CAM software that supports 3 + 2 machining has helped make this technique a valuable option for users of five-axis machining centers. The 2014 R2 release of PowerMill CAM software from Delcam includes new utilities that enable the programmer to more quickly find the most advantageous workplane orientation, cutting tool tilt angle and tool length. This speeds the process of optimizing the 3 + 2 program, and makes checking for collisions faster and more thorough. One of these utilities, Dynamic Machine Control, enables the programmer to simulate the motion of the tool tip dynamically and instantly evaluate the effects of program edits to avoid collisions in the tool path.
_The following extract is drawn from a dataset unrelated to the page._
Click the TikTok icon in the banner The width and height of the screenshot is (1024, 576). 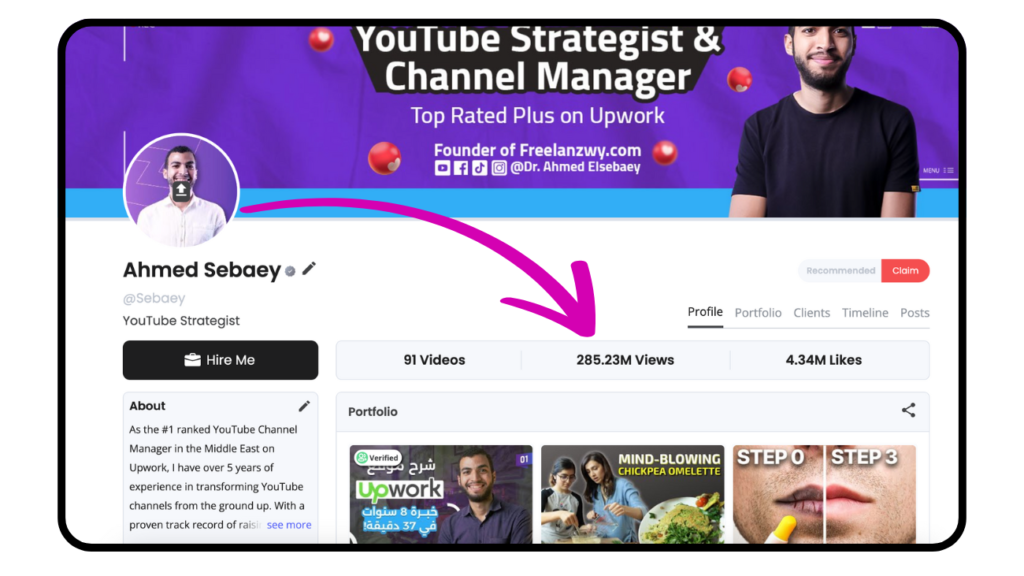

Operating in 3 + 2 mode involves using the two rotational axes to lock the cutting tool in a tilted position before executing a three-axis milling program. This combination of three-axis milling and two-axis tool positioning gives this technique its 3 + 2 nickname. The main advantage of 3 + 2 machining is that it allows for the use of a shorter, more rigid cutting tool than would be permissible with conventional three-axis machining.
With 3 + 2, the spindle head can be lowered closer to the workpiece with the tool angledtoward the surface. Using a shorter tool, in turn, enables faster feeds and speeds with less tool deflection. This means that a good surface finish and more accurate dimensional results can be achieved in a shorter cycle time. Other benefits include shorter tool movements, fewer lines of program code and fewer machine setups.
Nevertheless, a 3 + 2 tool path requires the same careful preparation, verification and optimization as a full five-axis part program.
For example, one of the new utilities is a software toolbar that can be opened when a toolpath simulation stops after it detects a potential collision. Called Dynamic Machine Control, this toolbar enables the user to quickly and easily adjust any axis position in an existing tool path in order to avoid the collision. The programmer can test and evaluate these adjustments instantly by dynamically moving the repositioned tool tip around that tool path while it remains in constant contact with each toolpath segment. If this movement of the tool tip detects further collision points, the programmer can click on graphical “grab handles” that enable the tool to be tilted and rotated manually into a new position that avoids the problem area. For each repositioning, the software can create a workplane that is aligned to the adjusted cutting tool axis and machine tool orientation.
To aid this process, the toolbar includes a machine tool position dialog box, also new,that can be opened to view data on the position of the machine tool, together with the limits set for each axis. This dialog box also shows the range of motion set for each axis of the tool in its current orientation. This is depicted by a slide bar representing the travel limits for that axis. Sliding the indicator on the bar automatically controls the position of the tool as displayed in the simulation, and it is a handy way to jog the machine components into position during the editing process. A warning pops up if an axis limit is exceeded.
At any point, the programmer can return to dynamic control of the tool tip. When finished making whatever adjustments in the tilt and rotation of the cutting tool are necessary to avoid all potential collisions, the programmer simply updates the tool path and runs the simulation as an additional check. A video demonstration of Dynamic Machine Control can be found at short.mmsonline.com/clear3+2.
Other enhancements in PowerMill 2014 R2 include an enhanced boundary editing history form, a composite curve creator that merges adjacent arcs and surface edges, an improved hole creation and editing utility, and more.